EXERCISE INPUT

********

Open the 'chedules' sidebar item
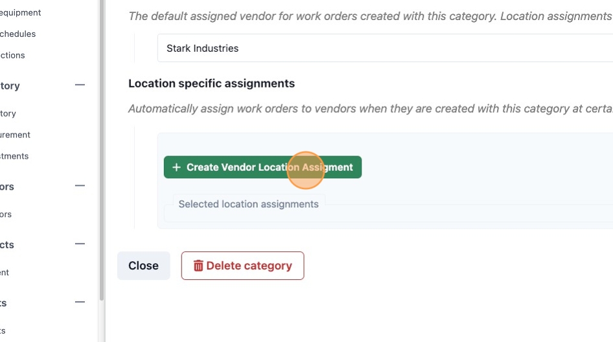This screenshot has height=342, width=613. coord(17,34)
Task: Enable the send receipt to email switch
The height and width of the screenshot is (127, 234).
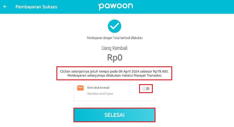Action: click(x=146, y=89)
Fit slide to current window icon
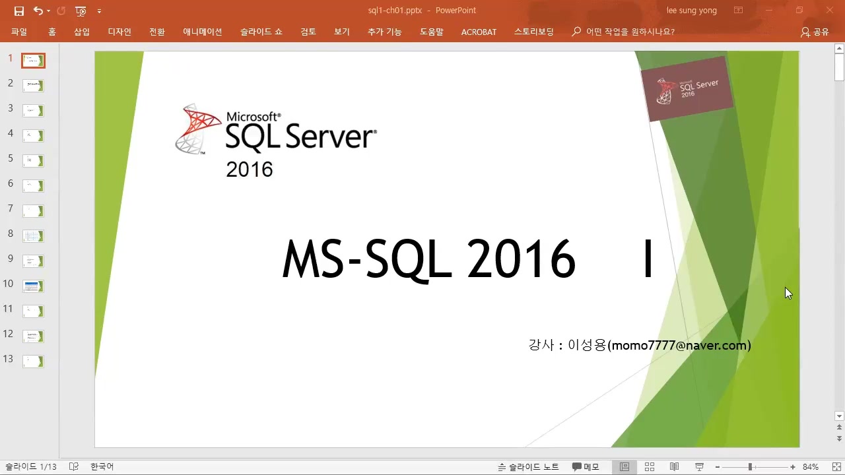Screen dimensions: 845x475 pyautogui.click(x=834, y=467)

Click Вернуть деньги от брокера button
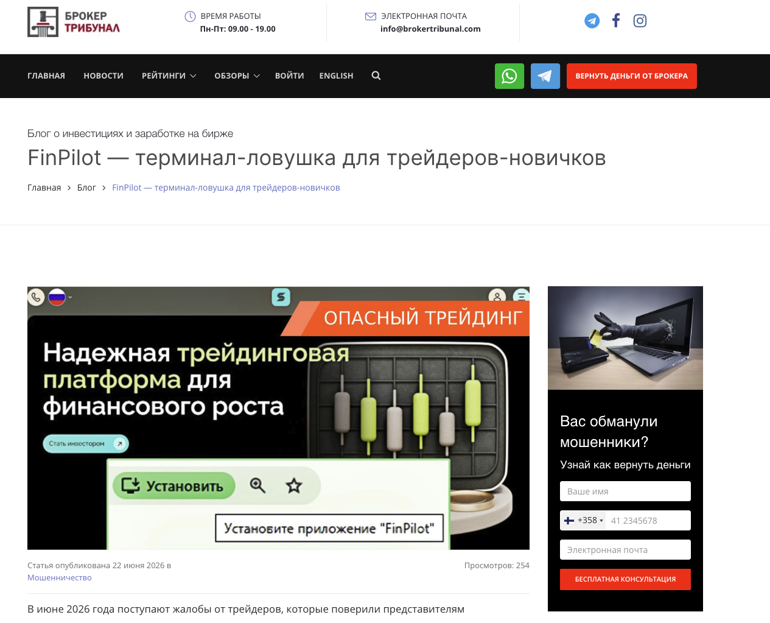tap(632, 76)
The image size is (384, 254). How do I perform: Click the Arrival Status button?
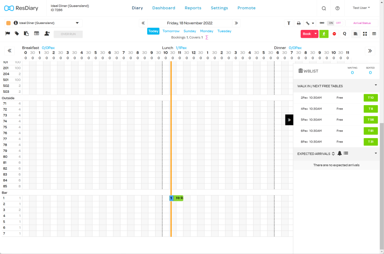click(361, 23)
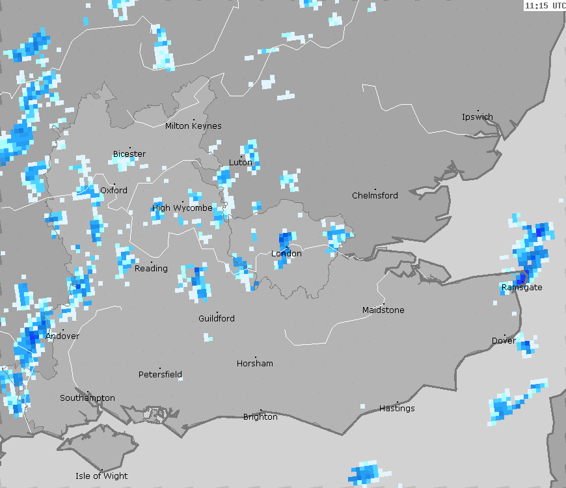This screenshot has height=488, width=566.
Task: Select the Hastings city label
Action: 397,409
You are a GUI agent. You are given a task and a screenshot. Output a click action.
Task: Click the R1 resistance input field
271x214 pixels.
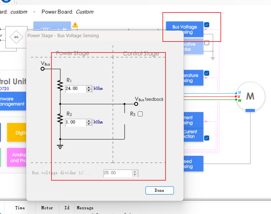click(75, 88)
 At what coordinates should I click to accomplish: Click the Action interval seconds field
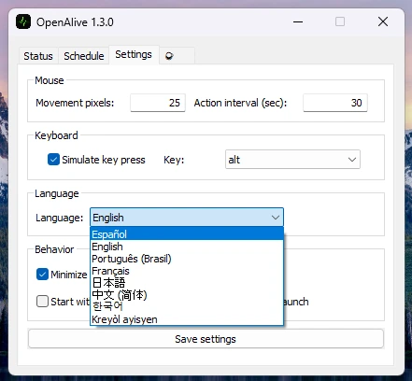(335, 103)
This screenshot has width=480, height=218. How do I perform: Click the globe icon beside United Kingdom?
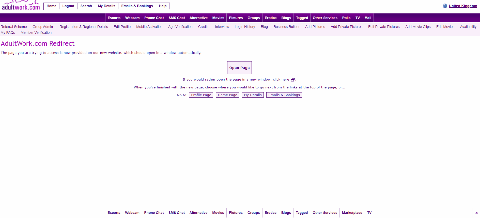[x=445, y=6]
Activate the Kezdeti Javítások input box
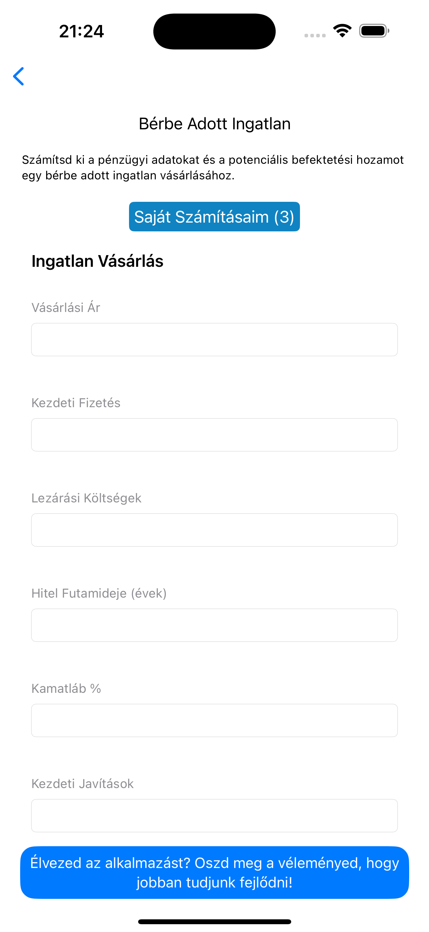The width and height of the screenshot is (429, 932). pos(215,815)
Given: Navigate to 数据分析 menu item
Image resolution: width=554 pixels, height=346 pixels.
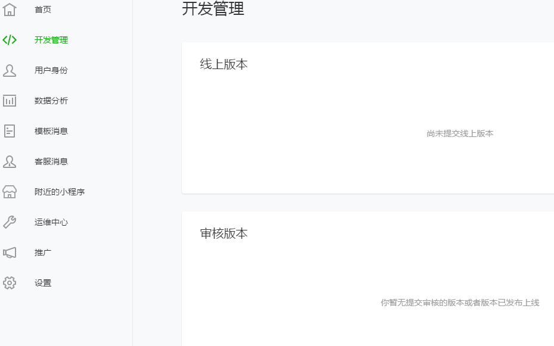Looking at the screenshot, I should pyautogui.click(x=51, y=101).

********

DIRECTION
Rewrite every line of the entries above, replacing "button" with "control" and keeping all other text the same. Omit the pictures from your answer.

ANSWER IN FULL
Open the 'chedules' sidebar item
This screenshot has height=342, width=613. coord(17,34)
Task: Enable the send receipt to email switch
The height and width of the screenshot is (127, 234).
Action: click(x=146, y=89)
Fit slide to current window icon
Screen dimensions: 845x475 pyautogui.click(x=834, y=467)

Click Вернуть деньги от брокера control
tap(632, 76)
The image size is (384, 254). How do I perform: Click the Arrival Status control?
click(361, 23)
This screenshot has height=488, width=566.
Task: Select the Hastings city label
Action: 397,409
You are a GUI agent. You are given a task and a screenshot. Output a click action.
Task: Click the R1 resistance input field
271x214 pixels.
click(75, 88)
 At what coordinates should I click to accomplish: Click the Action interval seconds field
(335, 103)
This screenshot has width=480, height=218. How do I perform: Click the globe icon beside United Kingdom?
[x=445, y=6]
Activate the Kezdeti Javítások input box
The width and height of the screenshot is (429, 932). pos(215,815)
Given: Navigate to 数据分析 menu item
Image resolution: width=554 pixels, height=346 pixels.
Looking at the screenshot, I should pyautogui.click(x=51, y=101).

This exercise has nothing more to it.